In deference to reviewer # 3, I must address one potential source of error in these data. Saturday and Sunday represent outliers from my typical routine. My dad visited, therefore I had access to a car. We drove to Tenney Park to go ice-skating, and also to a Yoga class.
Had my Dad not been in town I would have ridden my bicycle.
If I extended this experiment, the distance covered via automobile or ice skates would likely represent a far smaller proportion of the accumulated totals. In the context of this limited dataset, however, those 7.5 miles over 2 days may disproportionately skew the results.

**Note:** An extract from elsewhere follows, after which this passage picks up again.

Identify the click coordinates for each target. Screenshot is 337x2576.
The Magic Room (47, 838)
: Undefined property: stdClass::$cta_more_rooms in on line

I was surprised to learn that my radius of destinations within Madison is relatively small. I frequently bike to and from Yoga, classes, and my work with the College of Engineering’s communications office. I walk up and down State Street. My limited range does take me to pretty awesome places, though.
I was intrigued to observe that running expands my range, taking me further afield than any other mode of transportation.
However, because my runs begin and end at home, even though they cover significant distance, they never really GO anywhere.
I primarily reach the places that I stop and spend time at during the day by bike.
Finally, it was interesting to observe that I walked between 1.5 and 2.5 miles each day. I’m aware that the built in pedometer on my watch is a far-from-perfect measurement tool, and that the walking distances are derived data, but I believe the trends accurately represent reality. Some of that distance arose from walking to specific destinations (i.e. to Collectivo or The Overture Center).
I was more intrigued by how much distance I accumulate from strolling between buildings or going grocery shopping. If I had a perfectly to-scale map covering the entire city of Madison that updated in real-time, I could accurately display those micromeasurements. However, as Borges so presciently pointed out, an ideal map that shows absolutely everything is ultimately only matched in perfection by its uselessness.
“. . . In that Empire, the Art of Cartography attained such Perfection that the map of a single Province occupied the entirety of a City, and the map of the Empire, the entirety of a Province. In time, those Unconscionable Maps no longer satisfied, and the Cartographers Guilds struck a Map of the Empire whose size was that of the Empire, and which coincided point for point with it. The following Generations, who were not so fond of the Study of Cartography as their Forebears had been, saw that that vast map was Useless, and not without some Pitilessness was it, that they delivered it up to the Inclemencies of Sun and Winters. In the Deserts of the West, still today, there are Tattered Ruins of that Map, inhabited by Animals and Beggars; in all the Land there is no other Relic of the Disciplines of Geography.”
My map is far from perfect, but I think it is both revealing and aesthetically pleasing.
What do YOU think about the big-data world we live in?
What would you measure about yourself?